For now, here’s a little collection of art work from the past few months! Some intensive pieces at the top which are more recent and some experiments further below from several months ago.

The Fullness Of Emptying All Thy Faithful Plenitude, watercolor and gouache
Ramulose, watercolor and gouache
Sunprints my partner, Tess and I made

2023: Year in Review

A wintery welina to you all! It feels like this year was very fallow creatively because, while I did draw a ton, I was mostly focused on working and saving for 2024 and also doing a lot of organizing! I also used this year to take classes and workshops to dig deeper and renew my creative process. Next year will be focused on 2 collaborative graphic novel projects so I really wanted to focus on absorbing art, fiction, and the creative philosophies of others. Still, combing through my work for the year, I did more than I thought so here’s a little round-up in no particular order.

  • Leslie and I ran the 2023 Minicomic Awards with your special guest judges Yuko Ota and Ananth Hirsh! Each winner was awarded $1000, a generous prize pool made possible by our wonderful donors! The Awards will now be hosted by the Cartoonist Cooperative and you can see the winners, donors and more on our new homepage! Submissions for the 2024 Awards are already up, too!
  • My team and I founded the Cartoonist Cooperative, a volunteer-run organization that aims to improve and protect the careers of comics workers globally and currently the biggest comics rights movement in history! We also have brand new Member Benefits and are adding more all the time which we’re very proud to offer!
  • I was invited to give virtual craft talks and workshops for places like Center for Cartoon Studies and Clarion West which was super fun!
  • I started working for Wizards of the Coast as a Visual Writer designing art for Magic the Gathering cards. Incredibly fun job and the perfect niche little job for a cartoonist!
  • My story “Paradise” was featured in BRAVE NEW WEIRD: The Best New Weird Horror, Volume One published by the wonderful Tenebrous Press.

(DATASET SECTION):
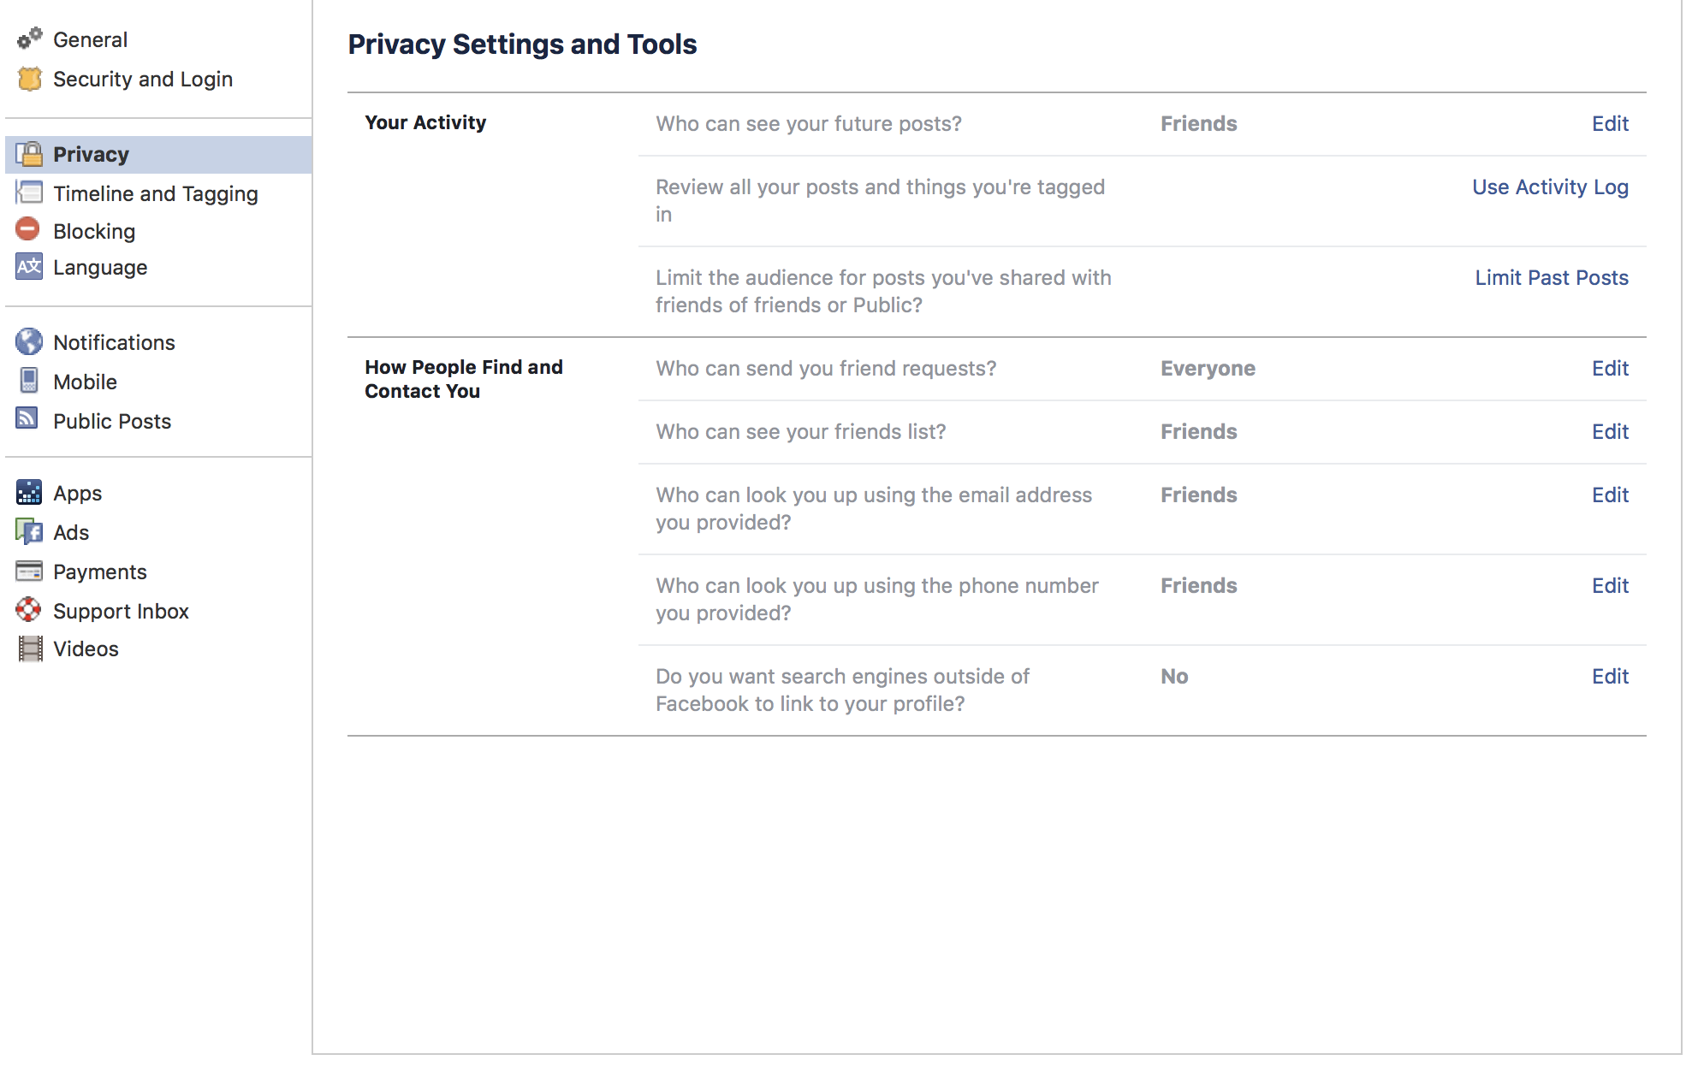Expand who can see friends list

[x=1610, y=431]
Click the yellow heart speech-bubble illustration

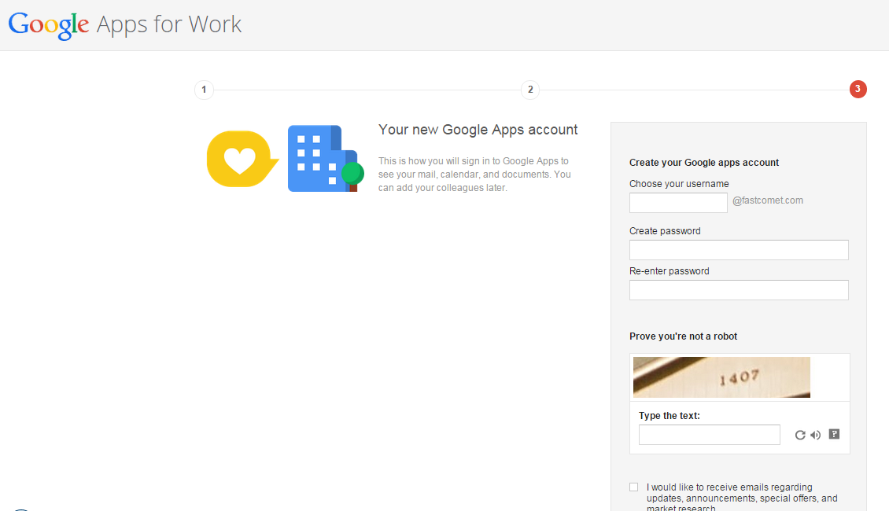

(WHAT TO WORK ON):
a: In the art blog post, edit the part starting at "For now, here’s" and ending at "several months ago.", replacing "experiments" with "sketches".
b: According to the art blog post, how much was each winner of the 2023 Minicomic Awards awarded?

(ANSWERS GIVEN):
a:
For now, here’s a little collection of art work from the past few months! Some intensive pieces at the top which are more recent and some sketches further below from several months ago.

b: $1000